Sunday, 25 May 2025

Errollyn Wallen, Orchestral Works

 Errollyn Wallen, Orchestral Works, BBC Concert Orchestra/John Andrews (Resonus)

Whereas with some composers one can tell who it is immediately, there are almost no two Errollyn Wallen pieces alike. Her Photography album featured five entirely different pieces. There might be something a bit more generic about Orchestral Works but she remains an artist of immense variety, without barriers and thoroughly outgoing. However many operas it is now she's written, only a fraction of her output is available on CD but maybe that's the way things are going with the hard copy item not considered essential to a new geneation of consumers. Except I grew up wanting to own the thing and hold it in my hand and that's how I'll stay.
Dances for Orchestra I'd be guessing at Aaron Copland or somebody C20th and American with all their spaciousness - created by horns- and open air energy but they aren't all frentic.

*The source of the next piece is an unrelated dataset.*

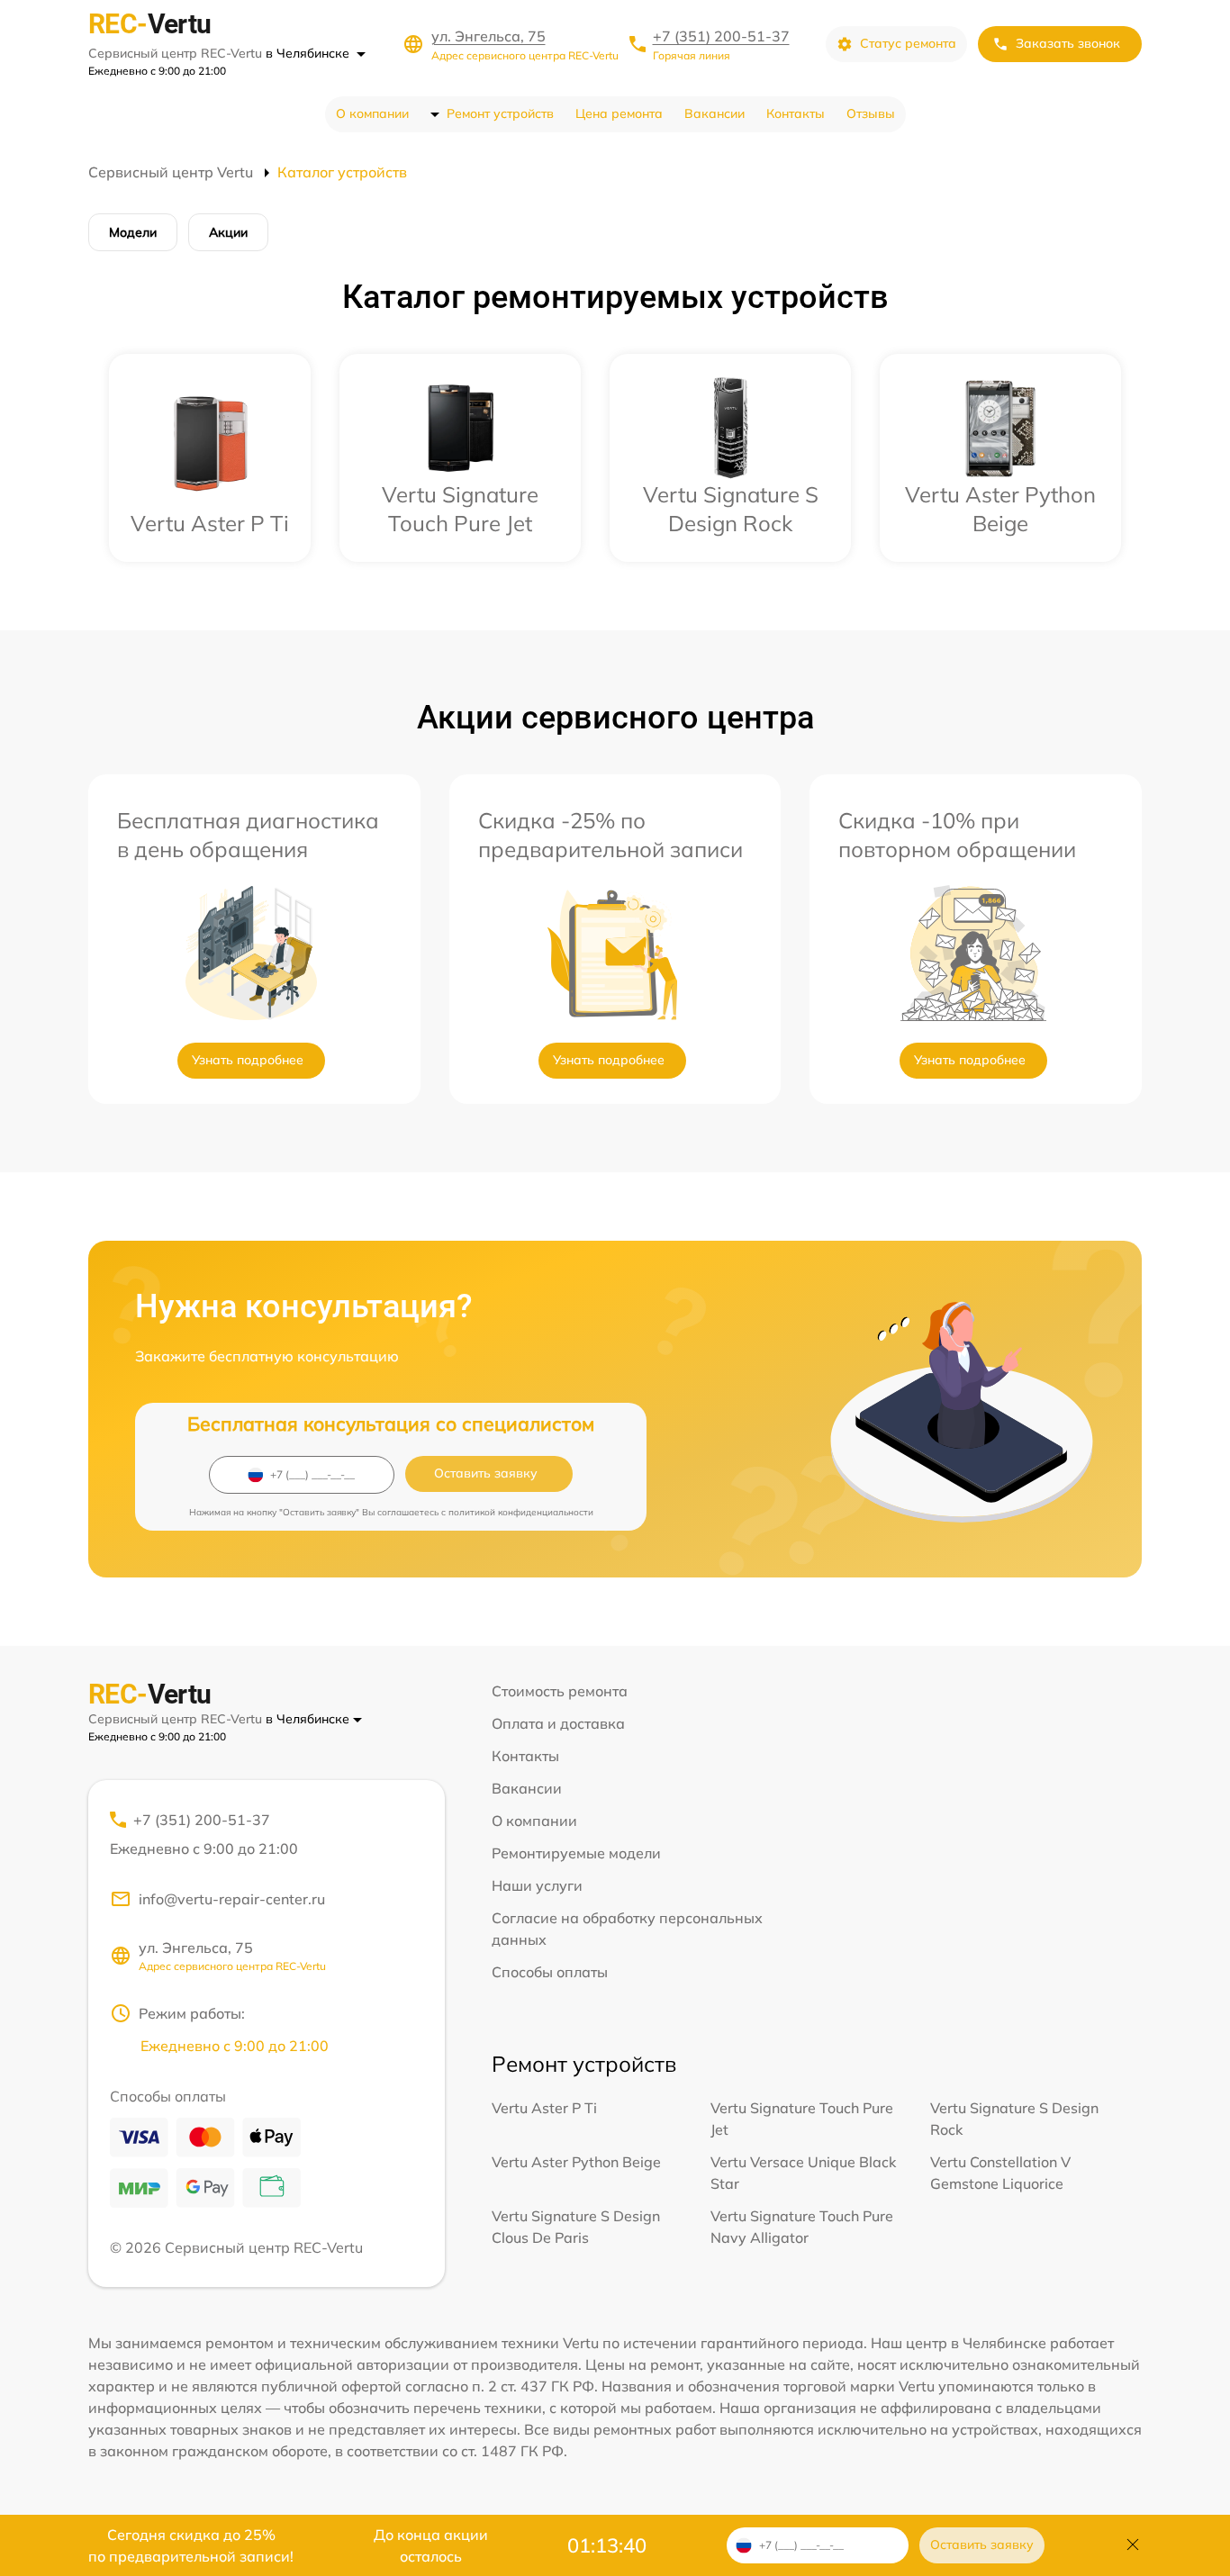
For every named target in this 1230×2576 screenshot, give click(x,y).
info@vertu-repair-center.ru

VII brings to mind Charles Ives's Central Park after Dark, perhaps, IX is a brief hornpipe and X a sombre reading of Handel. I'm not sure if my American comparisons are conscious imitation but the Handel is, bringing forward Errollyn's awareness of and reference back to music history as in her re-working of Purcell in In Earth.
Much deeper in ideas, This Frame Is Part of the Painting refers to paintings by Howard Hodgkin in which a highlight is a dramatic sunrise in Sunrise over Hopkins, Hopkins being a place in Belize and not Gerard Manley and it is essential to know that or a calamitous misreadings could come about.
Fondant is about cake and one bursting with more flavour than Errollyn's preferred Battenburg by the sounds of it; The World's Weather opens mistily, shafts of light appear and then come maybe swirling stormclouds with the outlook 'changeable'.
By Gis and by Saint Charity is from what at 'A' level we were somewhat callously told was the 'Ophelia mad' scene, desolate and distraught and full of misplaced sexual anxiety. Postcard for Magdalena, for solo cello and all too brief in two sections played by Miwa Rosso, slow then fast, only serves to make one want a more extended such piece and maybe, fingers crossed, we might one day get such a thing.
Errollyn followers will know Mighty River which is more certainly American with its citations of Amazing Grace and C20th 'spirituals'. It's become a feature since it first arrived in 2007 and might be Errollyn's best known piece. 
Any such new release is an essential buy because I'm very brand-loyal to a handful of artists and if she hadn't appeared it wouldn't have been possible to invent or predict such a composer, not for the cross-cultural contexts and all the positive 'woke' but for the inspiration, the vivacity and conviction. I'd still stick with Photography over this album but I increasingly find myself facing up to and necessarily enthusing about such things as passion, commitment and sensation while wanting to excuse myself by saying I'm more of a 'well-tempered klavier' man, an ironist, even a Satie devotee (see above) and by now would prefer not to dance.
The other man's grass is always greener.